White House Favoritism Toward UAW Brass Costly to Taxpayers
Auto Bailout or UAW Bailout? Taxpayer Losses Came from …
Obama did not save Detroit“Ž Washington Examiner
On the campaign trail, President Obama stubbornly continues to defend his Administration’s handling of the 2009 bankruptcies of United Autoworkers (UAW/AFL-CIO) union boss-controlled General Motors and Chrysler. But as a new study (see the first link above) coauthored by Heritage Foundation analyst James Sherk and George Mason University law professor Todd Zywicki reminds us, White House favoritism toward the UAW brass in the GM and Chrysler restructurings has been very costly to taxpayers. Moreover, it did nothing to prevent massive job losses. GM, for example, emerged from its taxpayer-supported restructuring with 30% fewer U.S. employees than it had before it went into bankruptcy.
Mr. Sherk and Dr. Zywicki conservatively estimate the two bailouts will cost taxpayers a net $23 billion once the government finally sells its remaining stake in GM. Had the Administration required the UAW elite to accept standard bankruptcy concessions, taxpayers arguably would have lost no money at all, and many additional jobs might have been saved.

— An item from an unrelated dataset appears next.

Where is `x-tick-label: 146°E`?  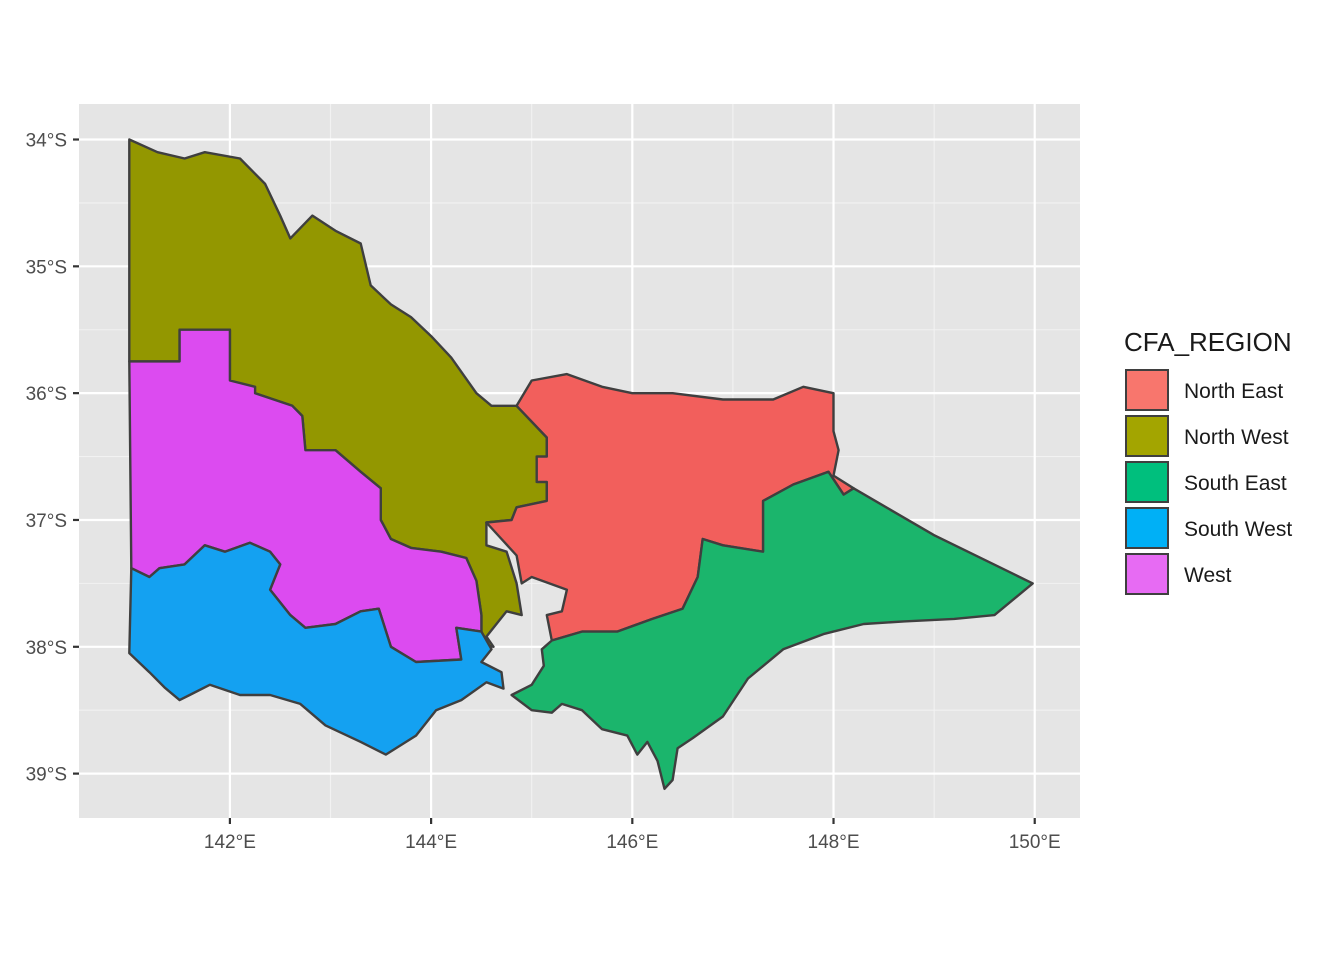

As Washington Examiner editorialist Conn Carroll pointed out in a column yesterday (second link above) drawing on the Sherk-Zywicki study, President Obama’s unprecedented efforts to ensure that the very UAW union kingpins who played a major role in bringing down GM and Chrysler got better treatment than other creditors and taxpayers in the companies’ bankruptcies “violated every principle of federal bankruptcy law, undermined the rule of law, and cost taxpayers” billions of dollars.